La esclavitud sigue vigente, advierte Chabaud. “Somos esclavos de los grandes capitales, de los poderes fácticos, de la tecnología; vivimos endeudados, viviendo para trabajar, sin disfrutar la vida, sin estar con los seres que amamos, sin darle tiempo de calidad a los hijos. Estamos en otras esclavitudes y no somos concientes de ello, nos hemos vuelto cosas, tanto, como los esclavos negros de aquella época a quienes se trataba igual que un machete o un caballo, finalmente somos propiedad, nuestra vida está hipotecada. La reflexión va por ahí, no solo es contar una historia bonita del siglo XVII y eso por no mencionar las otras esclavitudes tácitas como la sexual”.

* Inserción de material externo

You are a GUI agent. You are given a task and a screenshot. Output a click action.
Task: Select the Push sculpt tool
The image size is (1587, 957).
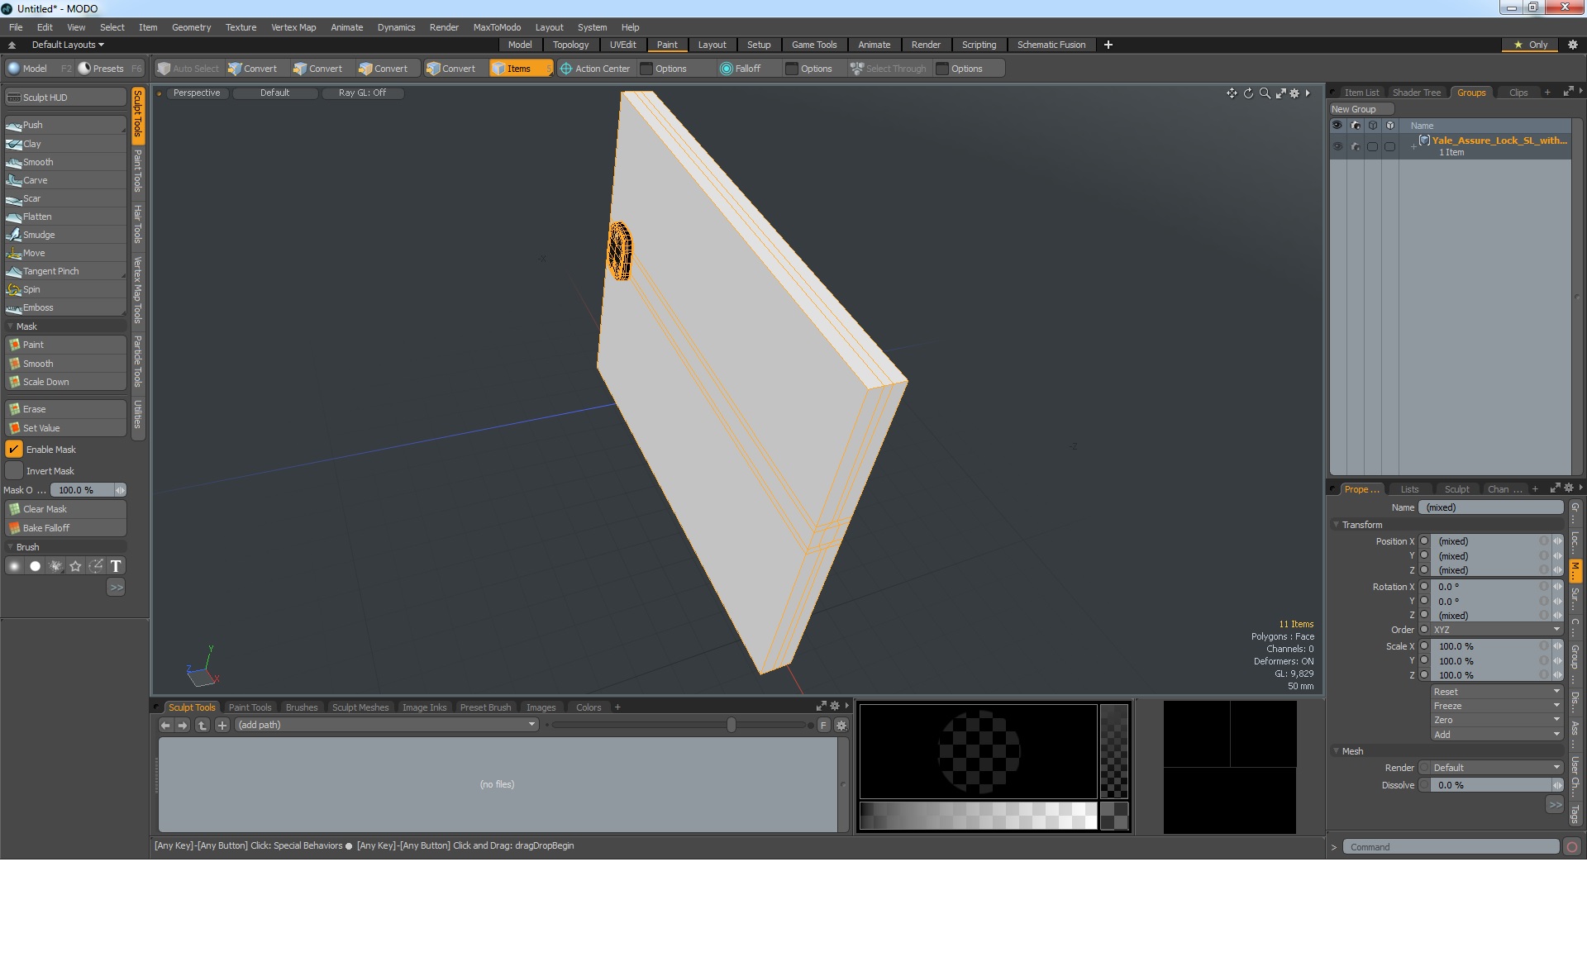pos(33,125)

El dramaturgo comparte que, como hay muy pocos datos históricos del personaje, ese misterio fue beneficioso para la obra. “Aunque existiera una historiografía precisa, lo que me interesa es la ficción; evidentemente lo real del personaje sirve. Pudo haber sido un joven o un anciano decrépito, los historiadores no se ponen de acuerdo, así que tuve el campo libre para escribir una historia poderosa, que tiene que ver con el amor, con la paternidad, el orgullo de raza”.